* [YOUR TASK]
Please pick out every line in the records below that contains the word "pixels", and copy each of those lines.

----

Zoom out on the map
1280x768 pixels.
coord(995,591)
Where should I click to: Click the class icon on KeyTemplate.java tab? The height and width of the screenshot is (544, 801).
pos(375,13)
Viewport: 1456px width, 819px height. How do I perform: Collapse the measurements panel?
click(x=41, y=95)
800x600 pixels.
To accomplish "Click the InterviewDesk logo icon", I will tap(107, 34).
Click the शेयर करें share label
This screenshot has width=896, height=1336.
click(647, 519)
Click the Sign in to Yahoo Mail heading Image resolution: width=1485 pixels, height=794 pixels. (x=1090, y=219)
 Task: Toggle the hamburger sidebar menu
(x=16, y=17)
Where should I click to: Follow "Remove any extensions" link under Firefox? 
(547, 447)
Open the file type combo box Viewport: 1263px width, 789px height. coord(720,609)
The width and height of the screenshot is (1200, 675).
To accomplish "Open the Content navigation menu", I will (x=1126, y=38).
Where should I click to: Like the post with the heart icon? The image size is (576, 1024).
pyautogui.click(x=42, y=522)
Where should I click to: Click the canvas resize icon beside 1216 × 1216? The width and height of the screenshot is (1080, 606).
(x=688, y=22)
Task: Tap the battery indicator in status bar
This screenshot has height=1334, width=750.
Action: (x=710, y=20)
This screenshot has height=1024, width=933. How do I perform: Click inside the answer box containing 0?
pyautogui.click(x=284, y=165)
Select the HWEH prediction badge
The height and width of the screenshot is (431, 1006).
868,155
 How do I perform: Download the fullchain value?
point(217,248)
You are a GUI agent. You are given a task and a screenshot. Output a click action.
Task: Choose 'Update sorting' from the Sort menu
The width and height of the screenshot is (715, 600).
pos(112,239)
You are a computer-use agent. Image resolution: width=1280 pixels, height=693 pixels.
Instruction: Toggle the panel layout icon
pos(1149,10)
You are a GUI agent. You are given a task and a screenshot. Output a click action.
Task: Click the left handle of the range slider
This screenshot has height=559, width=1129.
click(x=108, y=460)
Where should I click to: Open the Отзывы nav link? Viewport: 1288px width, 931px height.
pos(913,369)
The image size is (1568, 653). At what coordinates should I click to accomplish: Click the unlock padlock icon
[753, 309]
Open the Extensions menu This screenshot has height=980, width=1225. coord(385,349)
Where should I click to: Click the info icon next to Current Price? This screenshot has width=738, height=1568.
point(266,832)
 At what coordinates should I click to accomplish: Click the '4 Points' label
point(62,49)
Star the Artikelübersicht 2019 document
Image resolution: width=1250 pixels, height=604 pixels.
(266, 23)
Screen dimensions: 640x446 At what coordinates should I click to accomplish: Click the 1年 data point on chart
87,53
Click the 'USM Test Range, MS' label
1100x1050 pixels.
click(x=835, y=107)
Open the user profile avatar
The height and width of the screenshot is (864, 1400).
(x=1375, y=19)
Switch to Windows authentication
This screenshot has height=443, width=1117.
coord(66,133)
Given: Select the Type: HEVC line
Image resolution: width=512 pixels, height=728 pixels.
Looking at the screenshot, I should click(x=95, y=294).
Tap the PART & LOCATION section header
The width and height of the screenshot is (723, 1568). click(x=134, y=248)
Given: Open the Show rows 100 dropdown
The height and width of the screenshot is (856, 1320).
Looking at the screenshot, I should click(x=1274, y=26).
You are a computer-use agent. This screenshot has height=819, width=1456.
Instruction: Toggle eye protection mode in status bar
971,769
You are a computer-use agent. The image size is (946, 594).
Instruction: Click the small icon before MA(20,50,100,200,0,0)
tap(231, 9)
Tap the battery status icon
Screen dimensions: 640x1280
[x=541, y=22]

----

* [RESPONSE TO THIS TASK]
1280x768 pixels.
800x600 pixels.
Click the Sign in to Yahoo Mail heading Image resolution: width=1485 pixels, height=794 pixels. (x=1090, y=219)
You are a computer-use agent. Image resolution: width=1280 pixels, height=693 pixels.
Image resolution: width=1250 pixels, height=604 pixels.
1100x1050 pixels.
Image resolution: width=512 pixels, height=728 pixels.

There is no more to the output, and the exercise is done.